Work order A:
Using the issue thread about the MariaDB key-length error, answer each question:
(i) What maximum key length does the error message give?
(ii) How many bytes per character might a utf8 character set need?
(iii) What length is set for url in the UNIQUE parameter of the table schema?
Work order B:
Quote the records from the line containing "Describe the element at coordinates (512, 730)" through the end of the records, leaving out the pictures.

Excerpted passage:
Content starts

Open nuxeh opened 7 years ago

nuxeh commented 7 years ago

When doing: mysql -u root -p new_database < database.sql I see the error: ERROR 1071 (42000) at line 4: Specified key was too long; max key length is 767 bytes using MariaDB.

This seems to be a limitation of the database itself, according to:

https://answers.launchpad.net/maria/+question/241612

Would there be any way to work around this?

krayon commented 6 years ago

@nuxeh You can safely specify a shorter key length using the column(length_in_characters) format.

So if you are using, for example, a utf8 character set (default for MySQL), then you need (potentially) 3 bytes per character as per the output of SHOW CHARACTER SET;. Thus we can calculate the maximum key length (in bytes) possible:

SELECT 767/(SELECT Maxlen FROM INFORMATION_SCHEMA.CHARACTER_SETS WHERE CHARACTER_SET_NAME='utf8');
+--------------------------------------------------------------------------------------------+
| 767/(SELECT Maxlen FROM INFORMATION_SCHEMA.CHARACTER_SETS WHERE CHARACTER_SET_NAME='utf8') |
+--------------------------------------------------------------------------------------------+
|                                                                                   255.6667 |
+--------------------------------------------------------------------------------------------+
1 row in set (0.00 sec)

So, 255. Therefore, this will work:

#
# Table schema for MySQL
#
CREATE TABLE urls (
    id INT UNSIGNED NOT NULL AUTO_INCREMENT,
    url VARCHAR(1000) NOT NULL,
    created DATETIME NOT NULL,
    accessed DATETIME,
    hits INT UNSIGNED NOT NULL DEFAULT 0,
    PRIMARY KEY (id),
    UNIQUE (url(255))
);

(Note the 255 length specified for url in the UNIQUE parameter).

krayon commented 6 years ago

Worth noting I have not created a PR for this change as this limitation will differ from DB to DB and even from table engine to table engine (MyISAM vs InnoDB etc). Further still, I believe different versions of MySQL/MariaDB may differ.

I'm sure there's a way to use different CREATE commands based on MySQL versions and engines but I've not bothered to work that out ... yet. In the event I do, I'll create a PR (unless someone else gets there first).

Note too there will almost definitely be a performance impact when inserting new entries.

Content ends

Screenshot grounding data:
Content starts

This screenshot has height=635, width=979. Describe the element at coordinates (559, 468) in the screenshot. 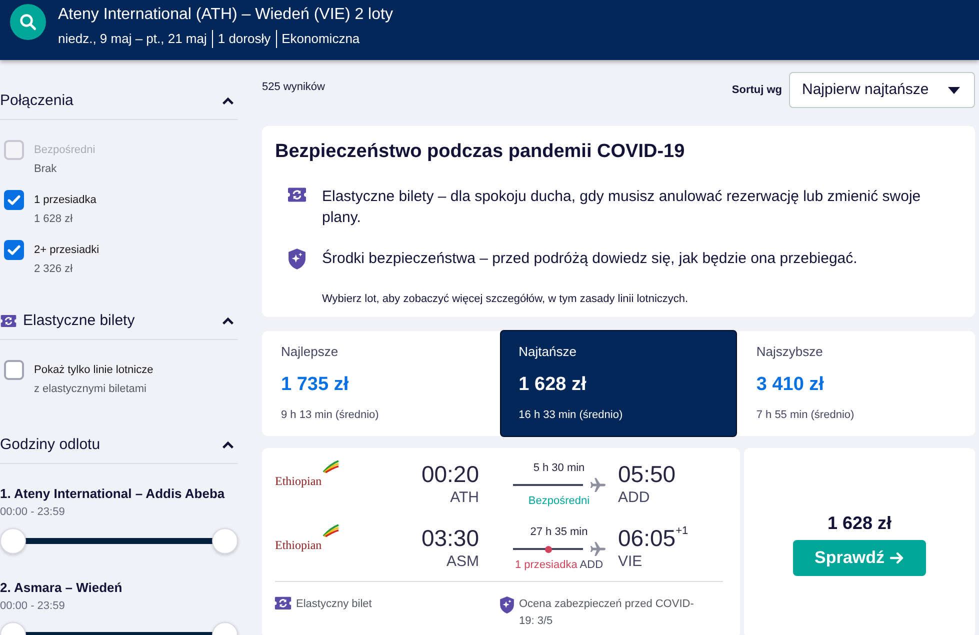

I see `flight-duration: 5 h 30 min` at that location.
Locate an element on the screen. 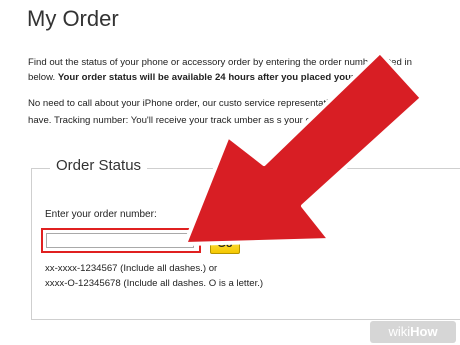 Image resolution: width=460 pixels, height=345 pixels. watermark-wiki: wiki is located at coordinates (400, 332).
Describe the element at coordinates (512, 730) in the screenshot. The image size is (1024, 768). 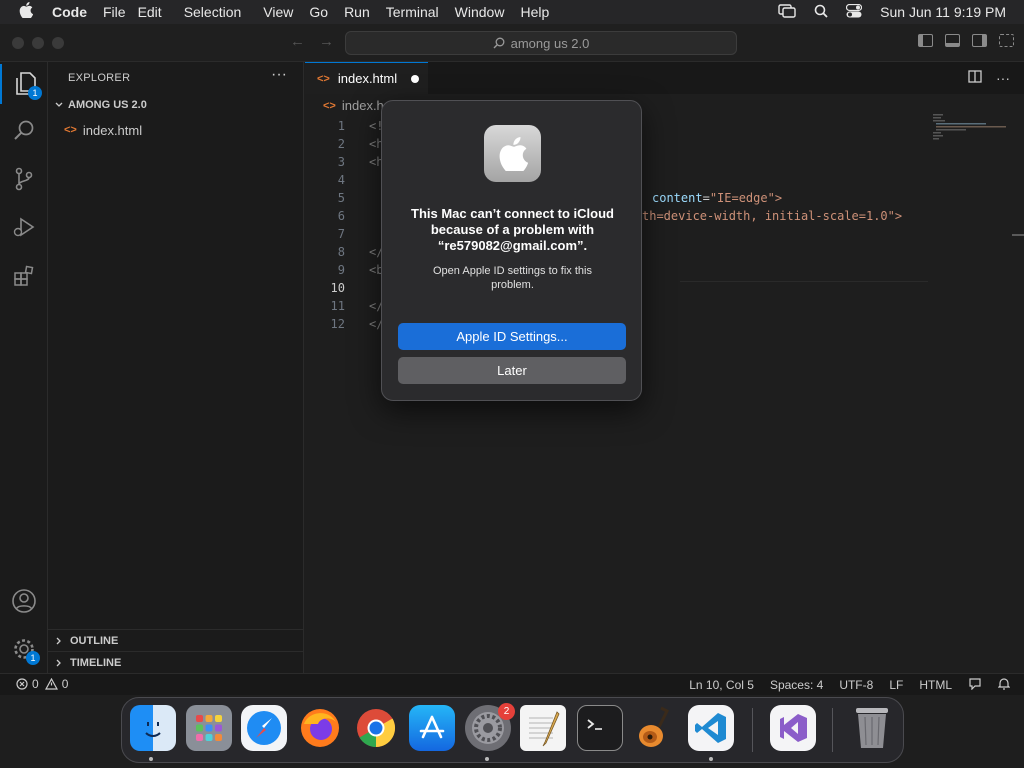
I see `dock: 2` at that location.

Content ends

Written reply A:
(i) 767 bytes
(ii) 3 bytes
(iii) 255

Written reply B:
Describe the element at coordinates (512, 730) in the screenshot. The image size is (1024, 768). 
I see `dock: 2` at that location.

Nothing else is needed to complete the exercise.